== Problem statement ==
Only one stretch of the data should be retyped: the lines from the line containing "The height and" through the line containing "Viewport: 614px width, 426px height.". Keep pictures out of it.
---- Data records
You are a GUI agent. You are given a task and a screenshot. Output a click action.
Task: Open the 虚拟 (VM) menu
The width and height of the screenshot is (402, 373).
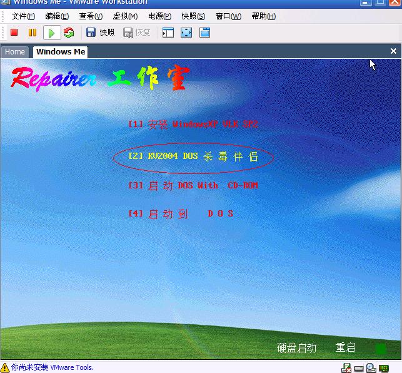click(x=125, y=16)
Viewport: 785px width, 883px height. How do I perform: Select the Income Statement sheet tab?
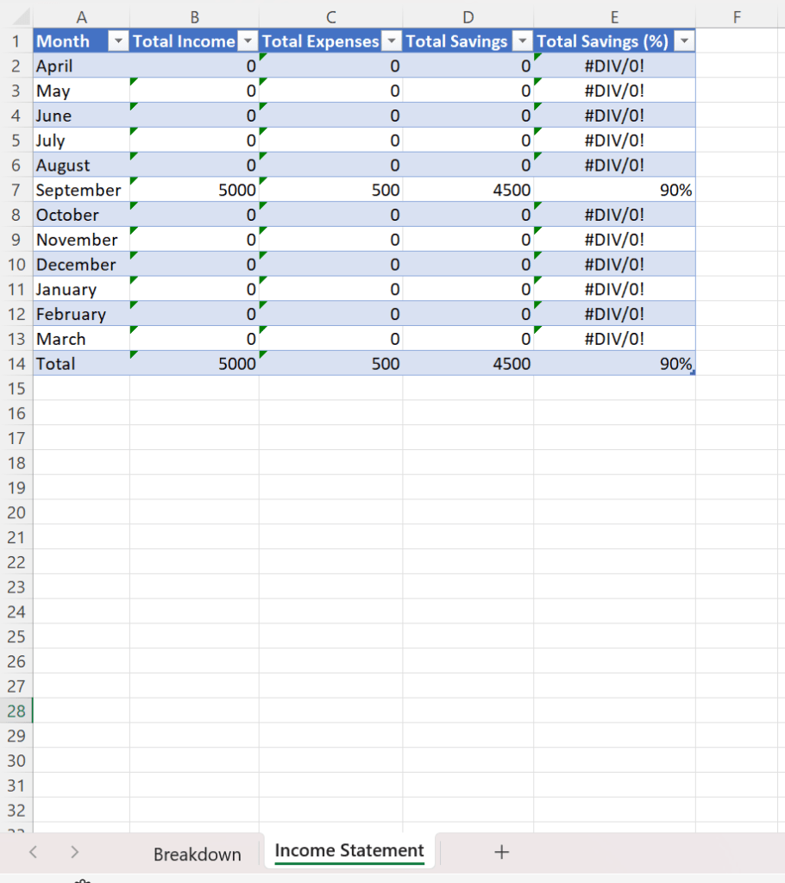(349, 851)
--------
---- Data records
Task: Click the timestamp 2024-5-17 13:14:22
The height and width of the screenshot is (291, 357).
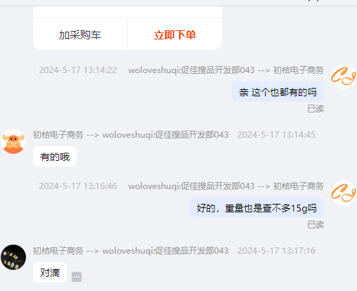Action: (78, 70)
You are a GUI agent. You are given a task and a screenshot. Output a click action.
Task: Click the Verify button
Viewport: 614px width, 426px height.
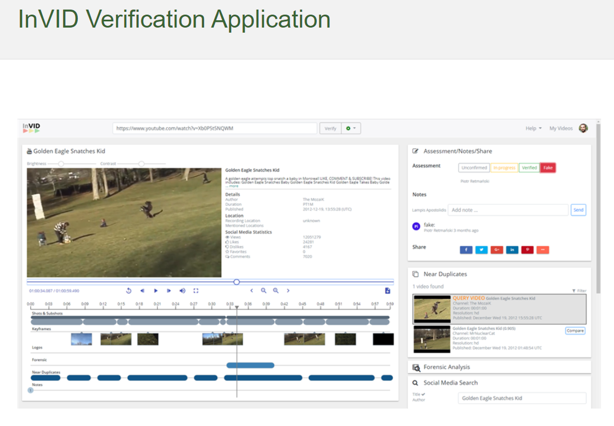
--------
== Written solution ==
The height and width of the screenshot is (291, 357).
Action: (78, 70)
You are a GUI agent. You are given a task and a screenshot. Output a click action.
Task: Click the Verify button
Viewport: 614px width, 426px height.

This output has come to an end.